The president of the Muslim Students Association (MSA) has hailed an exciting weekend for the union, as several members were officially elected for a two-year term to the body’s national executive committee. With a sizable percentage of members having gathered this past weekend at the University of Witwatersrand (Wits) for an inaugural National Qur’an Conference, the union resolved to simultaneously host its elective conference.
The three-day Qur’an conference itself was held with the objective of re-encapsulating the essence of the holy text as main source of guidance for Muslims, and the broader community as a whole.
Newly elected president Muhammad Sheikh praised the dual event as one of success, particularly in terms of the logistics and the numerous speakers who took turns addressing the gathering.
“We (also) had a good representation of Western Cape (members) with 20 students attending the Qur’anic conference, as well as participating in the election process. I think overall the objective of this election was to give other youth the opportunity of stepping up into the plate of leadership,” he stated.
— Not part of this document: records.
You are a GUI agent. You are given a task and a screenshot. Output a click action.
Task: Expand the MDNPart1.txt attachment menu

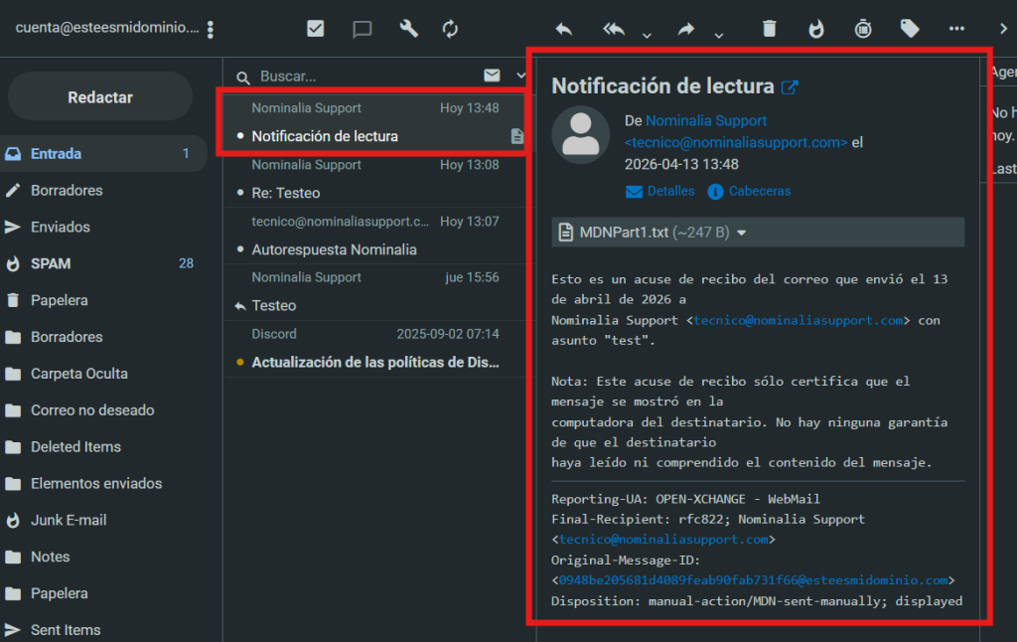[741, 233]
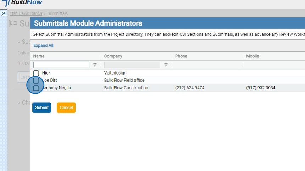305x171 pixels.
Task: Check the box next to Nick
Action: pyautogui.click(x=36, y=73)
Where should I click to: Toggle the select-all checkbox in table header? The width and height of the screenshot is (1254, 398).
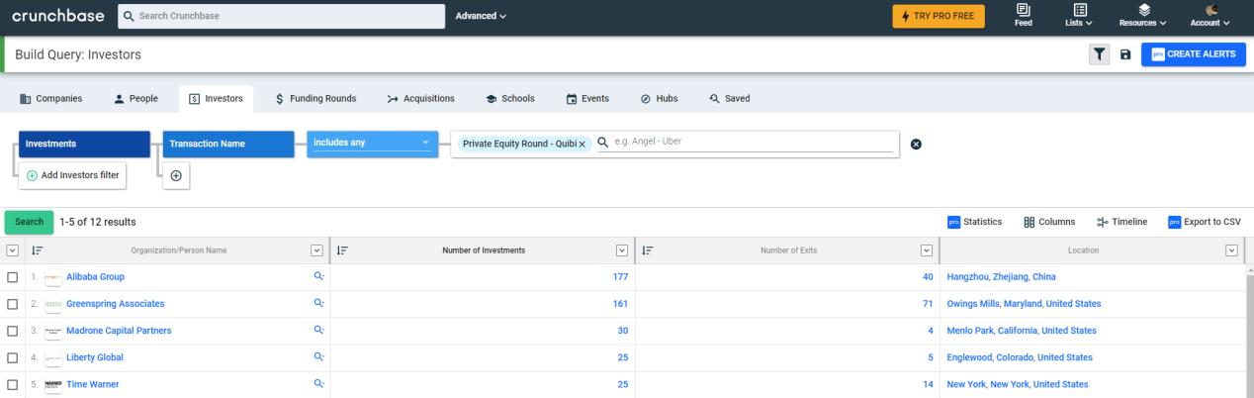point(13,250)
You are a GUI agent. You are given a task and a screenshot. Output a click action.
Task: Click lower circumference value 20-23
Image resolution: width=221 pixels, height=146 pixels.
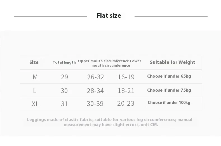click(126, 104)
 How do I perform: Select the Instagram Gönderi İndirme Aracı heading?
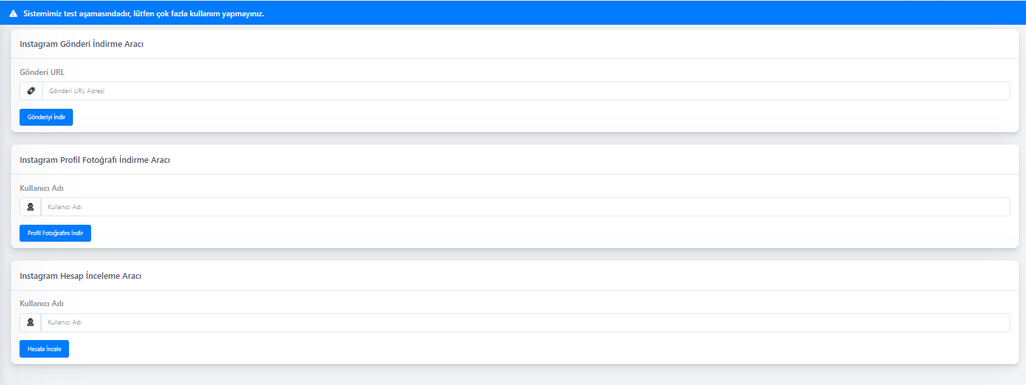[81, 44]
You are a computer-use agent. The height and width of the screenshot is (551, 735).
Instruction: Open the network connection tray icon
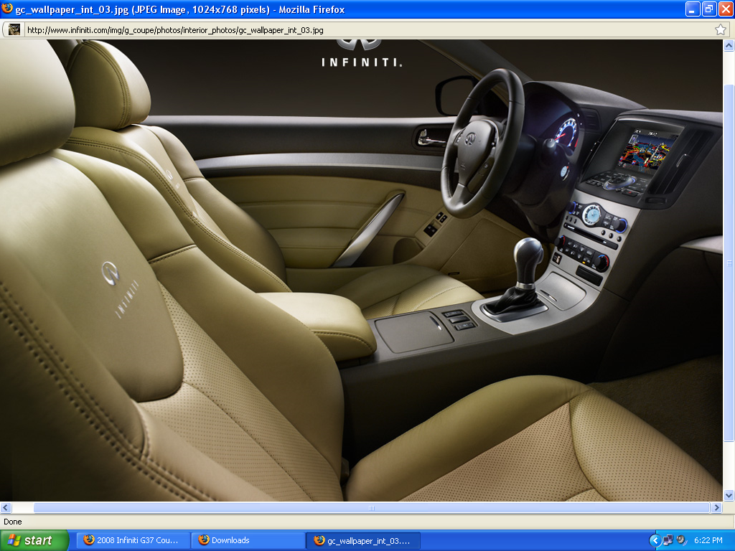tap(668, 540)
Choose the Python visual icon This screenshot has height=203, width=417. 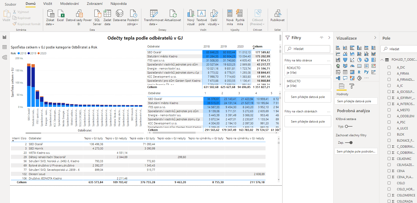pyautogui.click(x=366, y=72)
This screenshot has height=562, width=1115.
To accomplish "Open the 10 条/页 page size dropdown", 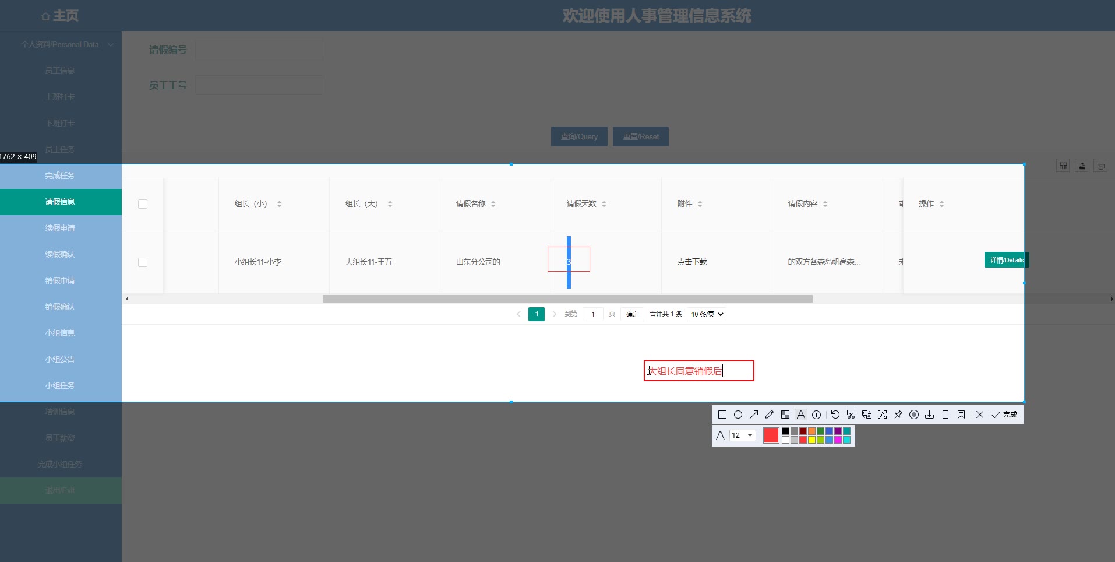I will tap(707, 314).
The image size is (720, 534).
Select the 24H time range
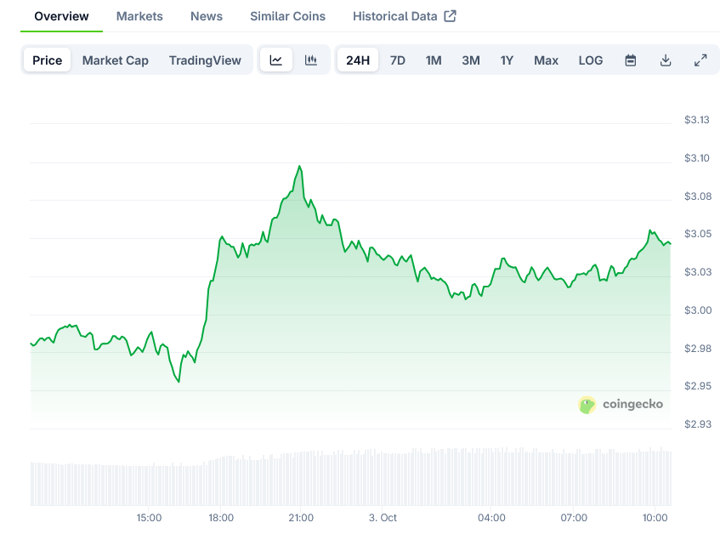tap(358, 60)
From the plus minus 13 positions available, the Western Cape region had five nominations. Of those, two were successfully elected to the MSA executive committee, in the vice-chairperson and treasurer general positions respectively. The remaining three were elected to other portfolios on the national committee. This marks the Western Cape’s highest representation on the MSA union since its inception.
He added that these students’ experience and success on a campus and regional front was what helped steer the success of the MSA Union as a whole.
“These five students have been extensively involved in their respective (campus) MSAs and the MSA Western Cape, and now this is an opportunity for them to expand their ideas holistically on a national, and perhaps international level,” he said.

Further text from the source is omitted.